Le tour de la question
Valoriser conjointement boues d’épuration et biodéchets : une piste pour plus de gaz vert ?
Aujourd’hui, une quarantaine de stations d’épuration injectent du biométhane produit à partir des eaux usées. Mais pourquoi ne pas mélanger biodéchets et boues d’épuration pour augmenter les capacités de production de gaz vert ?
Le potentiel brut du biométhane issu de boues d’épuration des stations d’épuration des eaux usées (Step) de plus de 10 000 habitants a été estimé par l’Ademe à 2 TWh par an. « Aujourd’hui, en France, 46 stations injectent du biométhane pour une capacité de production de 551 GWh par an », explique Laëtitia Aubeut-Chojnacki, chargée de développement biométhane chez GRDF. Pourquoi un tel décalage entre potentiel et réalité ? Pour une question d’équilibre économique et de seuil. Difficile, voire impossible, pour une petite station, de couvrir les coûts d’une installation avec des flux entrants de boues forcément moins importants que ceux d’une plus grande station.
Seuils de rentabilité économique
La Fédération nationale des collectivités concédantes et régies (FNCCR), dans un communiqué paru cet été, appelle donc à une réflexion autour de la valorisation conjointe des boues dites résiduaires et des autres biodéchets. « L’idée serait de mettre en place de la cométhanisation afin que des stations petites à moyennes atteignent des seuils de rentabilité économique », résume Régis Taisne, chef du département cycle de l’eau à la FNCCR. « C’est une énergie produite localement et décarbonée, ce qui fait sens dans le contexte actuel. Les projets pourraient ainsi être coconstruits avec les différents acteurs d’un territoire – les agriculteurs notamment – sous l’impulsion de la collectivité », poursuit Hervé Paul, vice-président de la Fédération.

◆ ◆ ◆ ◆ ◆

MISE EN PRATIQUE ::
**a)** D'après le texte sur la valorisation des boues d'épuration, à combien l'Ademe estime-t-elle le potentiel brut du biométhane issu des boues des stations de plus de 10 000 habitants ?
**b)** Restituez fidèlement le passage du texte sur les boues d'épuration qui va de « Aujourd’hui, une quarantaine » à « production de gaz vert ? ».
**c)** Reprenez le texte sur la valorisation conjointe des boues d'épuration et des biodéchets à partir de sa dernière phrase, et rédigez la suite.
Vous n'aurez pas besoin des enregistrements.

Entrées du jeu de données
◆ ◆ ◆ ◆ ◆

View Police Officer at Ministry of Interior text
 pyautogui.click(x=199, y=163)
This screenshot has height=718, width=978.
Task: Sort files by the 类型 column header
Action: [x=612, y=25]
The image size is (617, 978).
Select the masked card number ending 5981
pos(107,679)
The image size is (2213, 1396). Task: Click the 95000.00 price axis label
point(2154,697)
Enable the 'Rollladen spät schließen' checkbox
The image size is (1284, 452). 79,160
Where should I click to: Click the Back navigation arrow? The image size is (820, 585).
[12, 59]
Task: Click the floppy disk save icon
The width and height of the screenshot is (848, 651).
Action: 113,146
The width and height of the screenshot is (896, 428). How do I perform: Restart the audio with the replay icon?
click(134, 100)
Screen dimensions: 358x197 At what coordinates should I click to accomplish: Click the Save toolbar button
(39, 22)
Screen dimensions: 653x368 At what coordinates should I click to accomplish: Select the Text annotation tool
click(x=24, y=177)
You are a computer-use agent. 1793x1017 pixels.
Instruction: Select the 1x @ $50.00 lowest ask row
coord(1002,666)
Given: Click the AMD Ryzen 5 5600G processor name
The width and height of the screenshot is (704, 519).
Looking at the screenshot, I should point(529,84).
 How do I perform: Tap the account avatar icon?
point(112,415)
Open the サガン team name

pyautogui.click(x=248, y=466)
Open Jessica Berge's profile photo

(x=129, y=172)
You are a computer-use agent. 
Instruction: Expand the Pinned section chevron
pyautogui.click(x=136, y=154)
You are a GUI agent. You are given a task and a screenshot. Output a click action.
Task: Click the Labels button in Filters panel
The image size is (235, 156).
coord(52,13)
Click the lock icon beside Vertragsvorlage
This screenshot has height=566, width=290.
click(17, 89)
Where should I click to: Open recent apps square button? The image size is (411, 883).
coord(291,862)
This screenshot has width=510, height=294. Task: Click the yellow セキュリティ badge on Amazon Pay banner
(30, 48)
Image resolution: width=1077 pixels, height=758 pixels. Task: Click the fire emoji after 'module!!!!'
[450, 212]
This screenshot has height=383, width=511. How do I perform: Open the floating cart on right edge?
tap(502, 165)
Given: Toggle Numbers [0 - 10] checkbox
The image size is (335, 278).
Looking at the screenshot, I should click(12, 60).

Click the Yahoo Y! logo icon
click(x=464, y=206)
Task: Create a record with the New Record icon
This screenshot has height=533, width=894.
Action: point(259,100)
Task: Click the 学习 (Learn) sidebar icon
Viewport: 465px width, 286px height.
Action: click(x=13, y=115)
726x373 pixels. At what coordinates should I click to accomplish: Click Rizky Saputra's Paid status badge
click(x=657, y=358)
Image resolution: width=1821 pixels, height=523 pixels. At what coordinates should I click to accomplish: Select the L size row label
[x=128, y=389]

◆ ◆ ◆ ◆ ◆

RÉPONSES ATTENDUES ::
**a)** À 2 TWh par an.

**b)**
Aujourd’hui, une quarantaine de stations d’épuration injectent du biométhane produit à partir des eaux usées. Mais pourquoi ne pas mélanger biodéchets et boues d’épuration pour augmenter les capacités de production de gaz vert ?

**c)**
Mais alors pourquoi cette solution n’est-elle pas déjà mise en place ? « Parce que la réglementation porte à confusion. Pour résumer, le mélange des déchets n’est pas possible au titre de la collecte, mais la loi n’est pas très claire concernant le mélange au titre du traitement et de la valorisation. Cela se fait à la marge, mais nécessite des dérogations préfectorales », détaille Laëtitia Aubeut-Chojnacki, de GRDF.
Réalisable techniquement
Sur le plan technique, le mélange est réalisable. « Les boues d’épuration sont générées par le traitement biologique aérobie de composés carbonés, azotés et phosphorés ainsi éliminés de nos eaux usées pour permettre un rejet au milieu naturel aquatique. Les boues sont ensuite séparées des eaux traitées. Elles sont donc en partie organiques, leur composition en carbone dépendant de la performance du traitement aérobie et de la présence ou non d’étape intermédiaire de décantation dite primaire, développe la chargée de développement biométhane. En France, la méthanisation qui valorise les intrants agricoles ou de collectivités s’est développée via des digesteurs qui fonctionnent en voie liquide, soit entre 5 % et 12 % de matières sèches. À partir du moment où vous intégrez des intrants ayant les mêmes spécificités en termes de biodégradabilité et les mêmes caractéristiques de qualité agronomique et sanitaire, alors la cométhanisation est possible. »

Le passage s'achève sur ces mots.